In Rigney , the Trustee sought to avoid, as a preferential transfer, the recording of a quit claim deed some years after the deed was signed by the debtor's former wife. The court noted that the issue before it was whether, for purposes of 11 U.S.C. § 547(b), the ex-spouse was a "creditor" of the debtor at the time the transfer occurred, i.e. , when the deed was recorded. (Avoidance of a transfer under § 547(b) requires, among other things, that the transfer was "to or for the benefit of a creditor." See 11 U.S.C. § 547(b)(1).) The court stated that, under Michigan law, when the divorce judgment awarded the ex-spouse the property and when the debtor signed the quit claim deed, the debtor "effectively transferred all of his interest in the property to [the ex-spouse]." Id. at *6. The court also stated that " ‘[t]hough the failure to record the deed did create an unnecessary cloud on title, it did not change the character of the transaction’ between the parties." Id. at *6 (citation omitted) (emphasis added). The court concluded that the ex-spouse did not have a claim against the debtor at the time the deed was later recorded, and therefore was not a creditor of the debtor at that later time. Therefore, the recording of the quit claim deed was not a preferential transfer under § 547. Id. at *7.

B. The Defendants’ argument regarding the 2011 deed

The Defendants also appear to argue, in effect, that the transfer of the Property through the 2012 Deed cannot be avoided by the Trustee under § 544(a)(3), because it was not a transfer of "property of the debtor," as required for avoidance under the statute. In addition, the Defendants also appear to argue that even if the transfer that was done through the unrecorded 2012 Deed could be avoided, that still would leave the Defendants as the owners of the Property. Both of these arguments are based on the Defendants’ assertion that their daughter, the Debtor, was only acting as their "agent" through "a power of attorney" when the Property was transferred from Valerie Burris to the Debtor by means of the 2011 Deed.

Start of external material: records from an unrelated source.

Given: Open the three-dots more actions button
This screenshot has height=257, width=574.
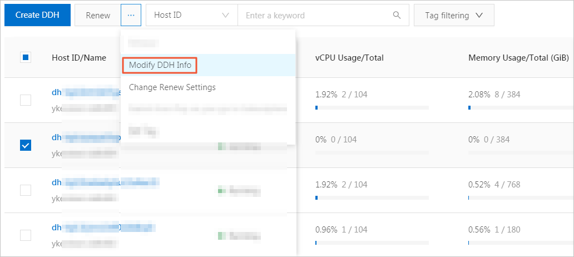Looking at the screenshot, I should [x=131, y=15].
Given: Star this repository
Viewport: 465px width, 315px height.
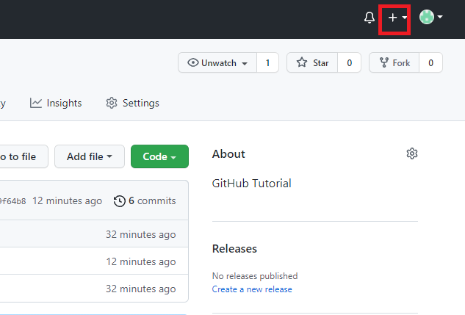Looking at the screenshot, I should point(312,63).
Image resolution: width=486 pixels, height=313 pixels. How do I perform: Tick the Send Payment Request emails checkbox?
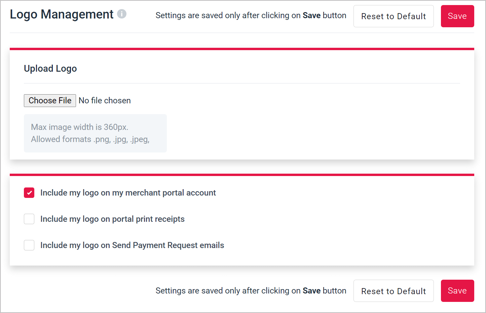(29, 245)
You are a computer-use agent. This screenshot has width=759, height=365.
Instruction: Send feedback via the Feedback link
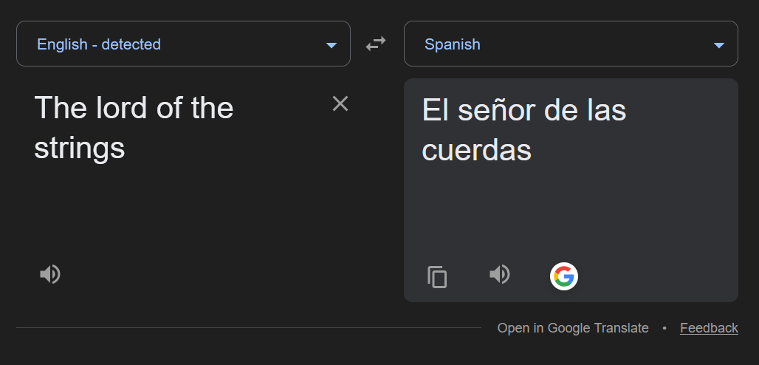(x=709, y=328)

The Defendants stated at oral argument that the Debtor was acting on their behalf at the time of the 2011 Deed transfer, because they could not accompany the grantor, Valerie Burris, to the office of the Wayne County Register of Deeds. The Defendants state, in their response to the Motion for Partial Summary Judgment, that "[t]he [D]ebtor was only acting on our behalf when signing the deed in June 2011." (Docket # 30 at pdf p. 4 ¶ 3). However, the 2011 Deed was not signed by the Debtor. (Docket # 26 at pdf p. 16). It was not required to be. And there was no place on the 2011 Deed for the signature of the Debtor, who was the grantee. In Michigan, a deed must be signed by the grantor, but there is no requirement that it be signed by the grantee. See Mich. Comp. Laws §§ 565.1, 565.152.

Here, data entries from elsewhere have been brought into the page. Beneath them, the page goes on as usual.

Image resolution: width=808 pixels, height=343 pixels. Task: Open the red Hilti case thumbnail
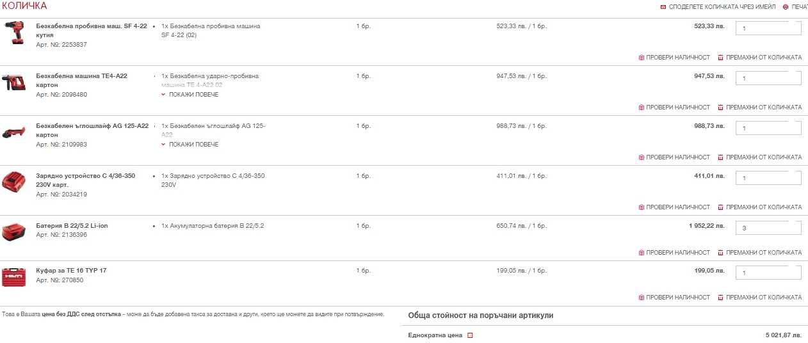coord(13,276)
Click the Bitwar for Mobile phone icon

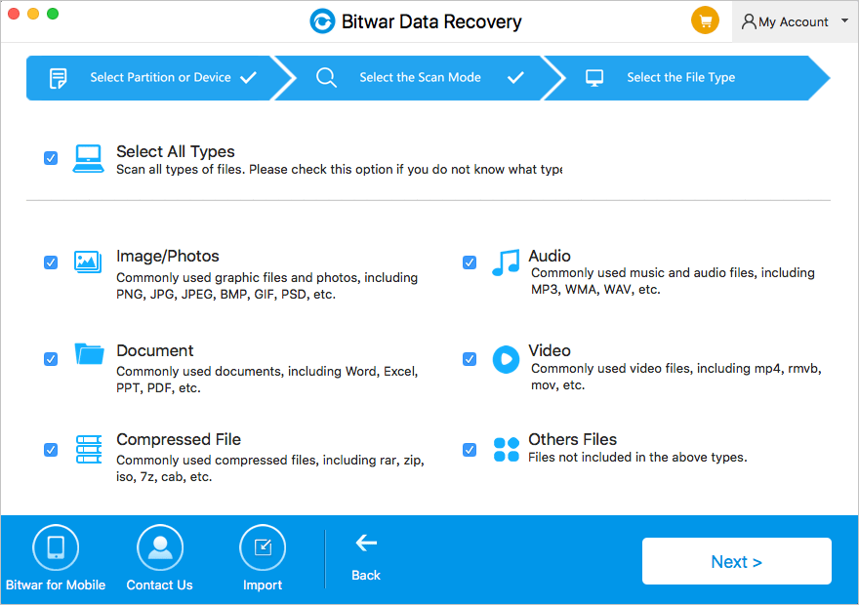[56, 547]
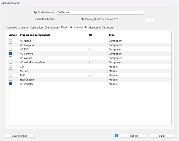
Task: Toggle the 4D WritePro Interface checkbox
Action: point(10,62)
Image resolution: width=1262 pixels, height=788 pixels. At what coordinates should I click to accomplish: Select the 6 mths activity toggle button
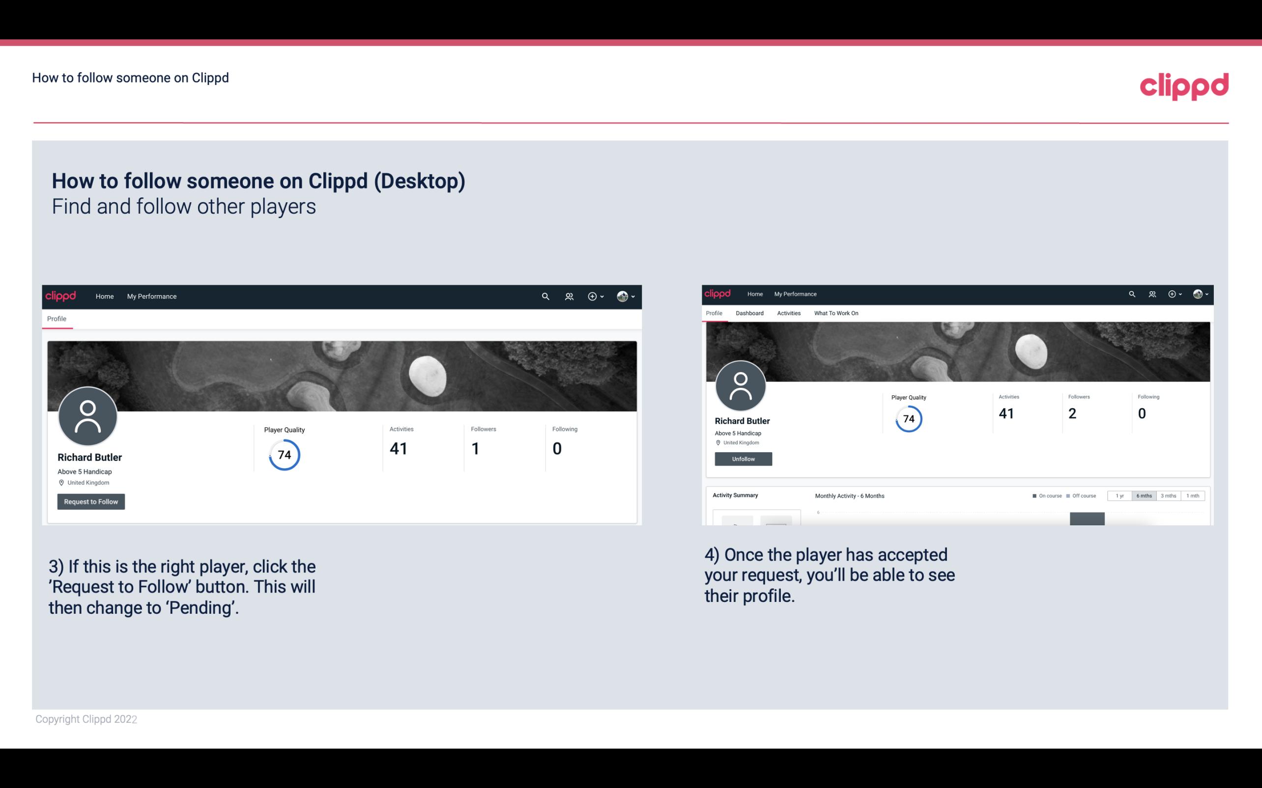pos(1143,496)
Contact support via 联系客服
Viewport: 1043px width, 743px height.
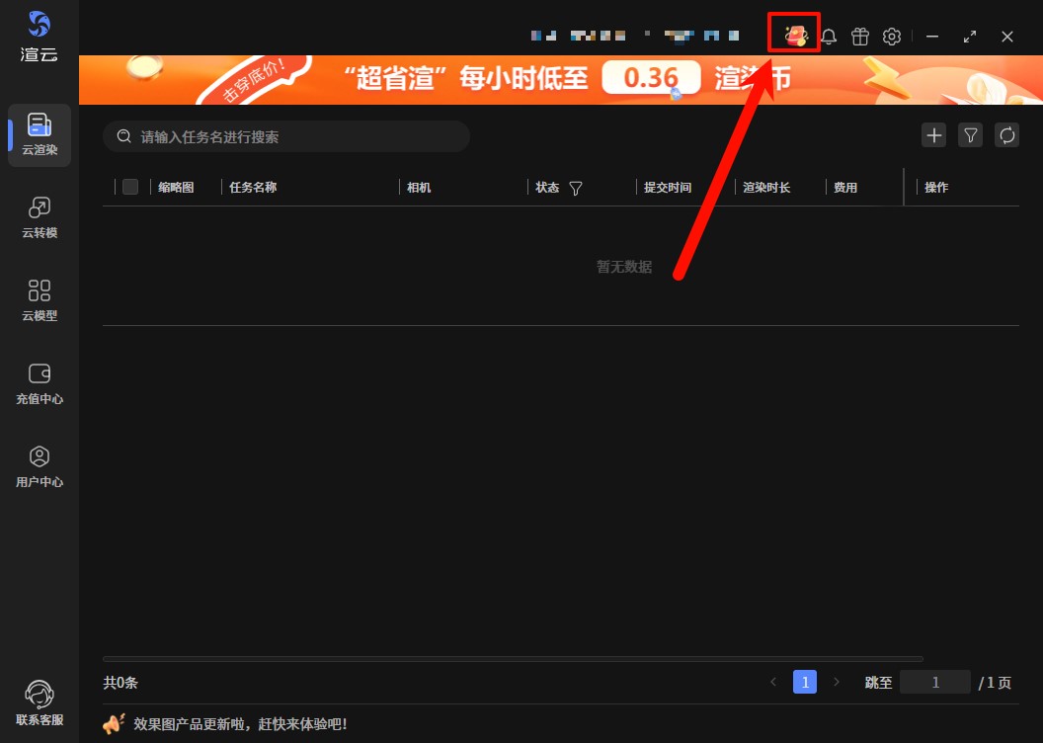click(x=40, y=702)
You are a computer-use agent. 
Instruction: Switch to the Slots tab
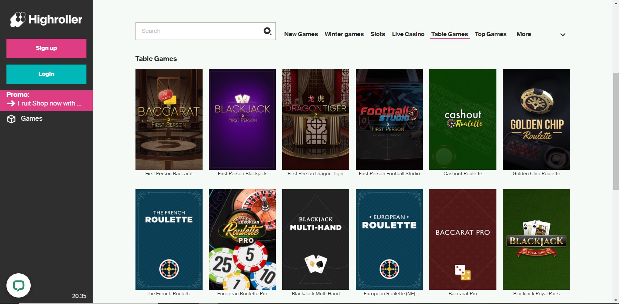click(x=378, y=34)
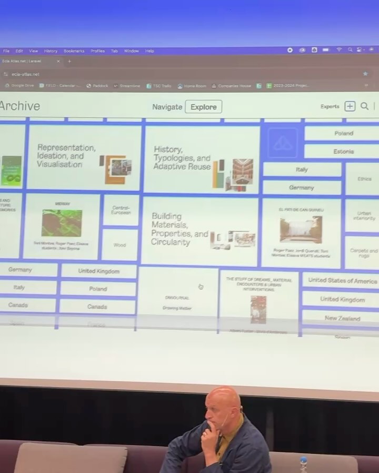Open the History menu
This screenshot has width=379, height=473.
click(x=51, y=51)
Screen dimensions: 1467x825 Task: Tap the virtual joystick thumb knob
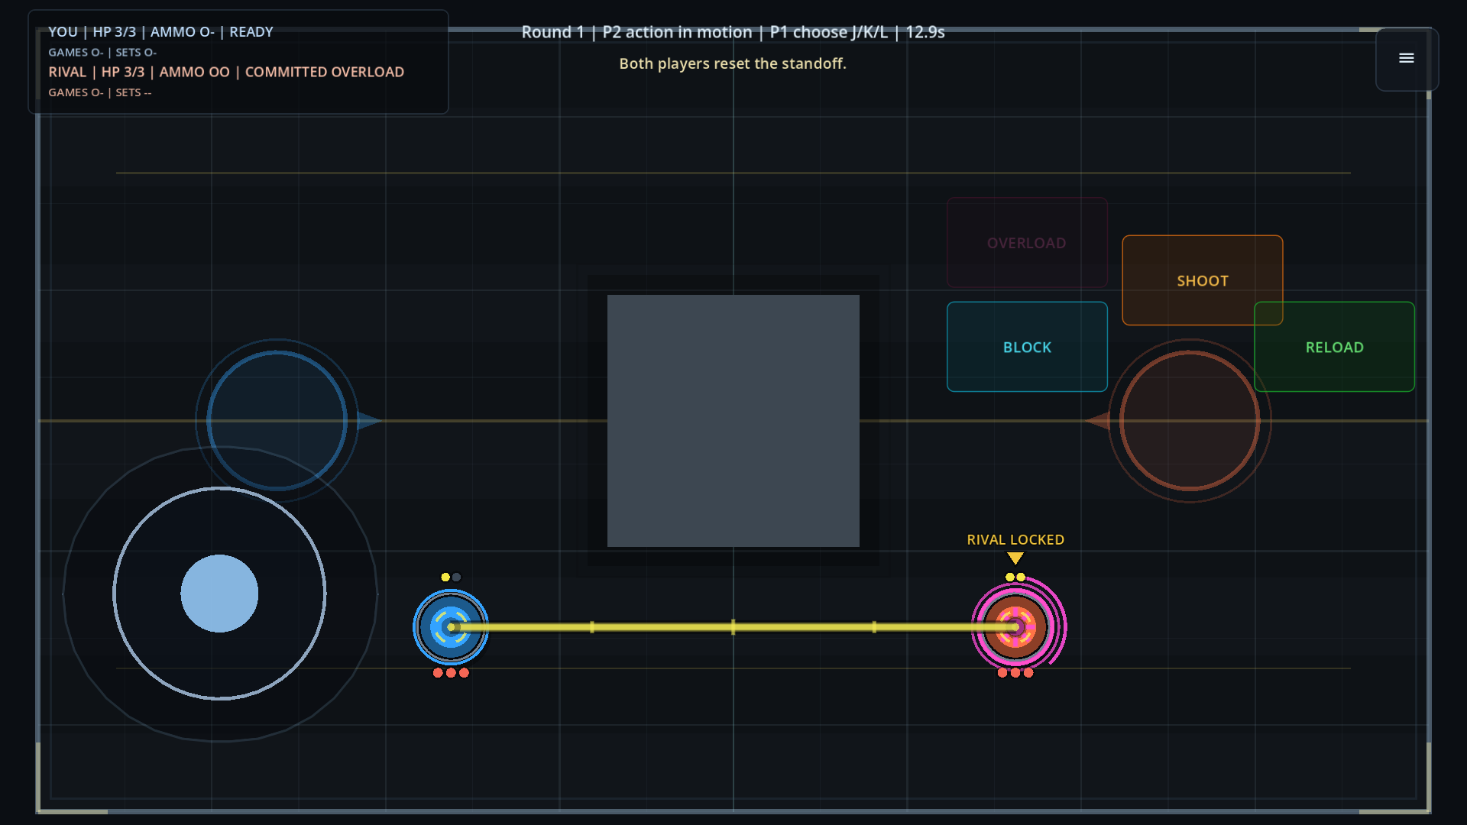click(x=219, y=594)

The Defendants have not presented to this Court any documentary evidence of a power of attorney, or any evidence that the Debtor was merely acting as the Defendants’ agent when the Debtor was named as the grantee on the 2011 Deed. The Defendants have not presented any evidence, through affidavits, sworn testimony, or otherwise, that they were intended by the grantor Valerie Burris to be the grantees under the 2011 Deed.

Moreover, certain admissions made by the Defendants during the hearing on the motions undercut Defendants’ argument. Defendants stated several times during the hearing that the power of attorney, by which they say the Debtor was authorized to act as Defendants’ agent, "was not used" when Valerie Burris signed and delivered the 2011 Deed to the Debtor Juana Combs. This implies that although (according to the Defendants) the Debtor was authorized to accept the 2011 Deed on behalf of the Defendants, the Debtor in fact did not exercise the power to do that. And Defendants stated during the hearing that when they soon learned that the 2011 Deed had put the Property in the name of the Debtor, rather than in their names, it was "no big deal" to the Defendants, because the Debtor was their daughter. In addition, it is undisputed that the Debtor and the Defendants let more than nine months pass, after the 2011 Deed was delivered and recorded, before the Debtor executed the 2012 Deed, conveying the Property to the Defendants.

During the December 9, 2020 hearing on the motions, only Defendant Janice Combs spoke for the Defendants. But at the end of the hearing, Defendant Wayne Combs expressly adopted all the statements and arguments that Janice Combs had made during the hearing.

These admissions by the Defendants tend to show that in executing and delivering the 2011 Deed, the grantor, Valerie Burris, intended to transfer the Property to the Debtor alone, and not to the Defendants. There is no evidence in the record whatsoever that Valerie Burris had any other intent.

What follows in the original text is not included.